Because emergency requests don’t require a court order signed by a judge, they are relatively easy to manufacture, and the social media companies themselves are not required to fork over the data. However, most supply the information anyway, especially if the request references a situation of “imminent danger” such as kidnapping, suicide or murder.
Companies willingly turn over the names, IP addresses, emails, physical addresses, and sometimes even more information in response to such requests – often responding in the same way as they would to a court-ordered subpoena. And in some cases, the fake requests do come accompanied by a judge’s forged signature, which can reportedly be purchased for as little as $10 on the dark web.
Former Facebook chief security officer Alex Stamos called for police departments and tech firms to step up their security, requiring confirmation callbacks and multi-factor authentication to make it more difficult to spoof calls or emails from the authorities.
Spokespeople from Facebook, Google, Discord and Snap insisted that they work with law enforcement to “validate” legitimate data requests, while Twitter and Apple declined to comment on the matter. When requested, the companies provide the desired data in the vast majority of cases, even without a court order. Apple reportedly complies with 93% of emergency requests, while Meta allegedly supplies data in response to 77% of inquiries.
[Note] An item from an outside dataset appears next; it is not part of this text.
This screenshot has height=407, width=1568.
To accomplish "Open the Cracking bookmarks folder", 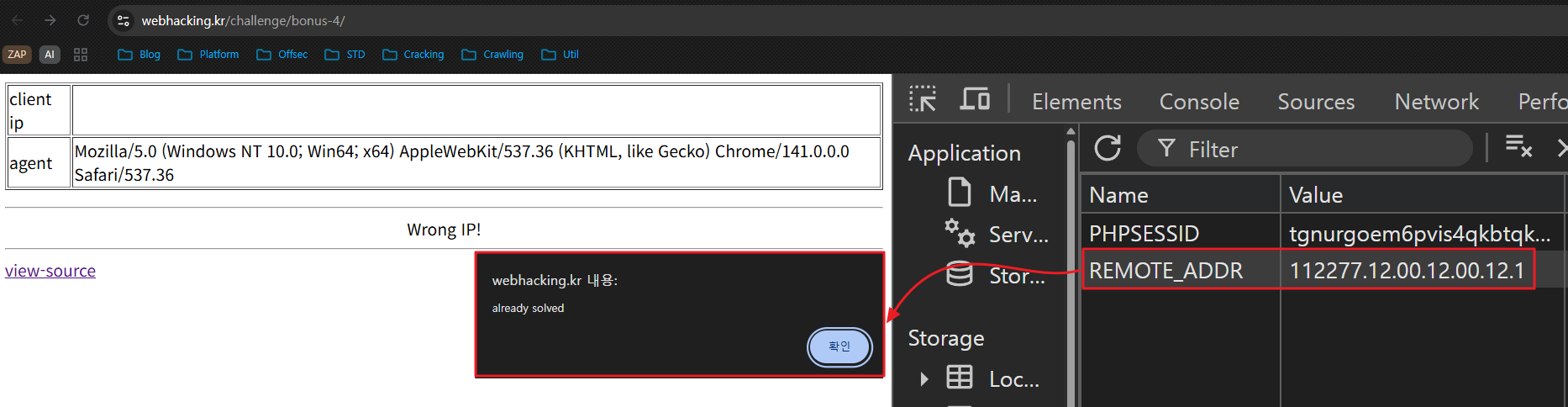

Reports of hackers and other criminals conning Big Tech firms into supplying user information initially surfaced last year, with at least one of the culprits – a teenager – linked to British cybercrime ring Lapsus$, a group with a history of allegedly hacking Microsoft, Samsung and Nvidia. While many if not most of the perpetrators are believed to be minors, this should not put law enforcement off prosecuting them to the fullest extent of the law, according to Allison Nixon, chief research officer at cybersecurity firm Unit 221b. “We are now witnessing their transition to organized crime, and all the real world violence and sexual abuse that comes with it,” she said, urging authorities to try these “serious” offenders as adults.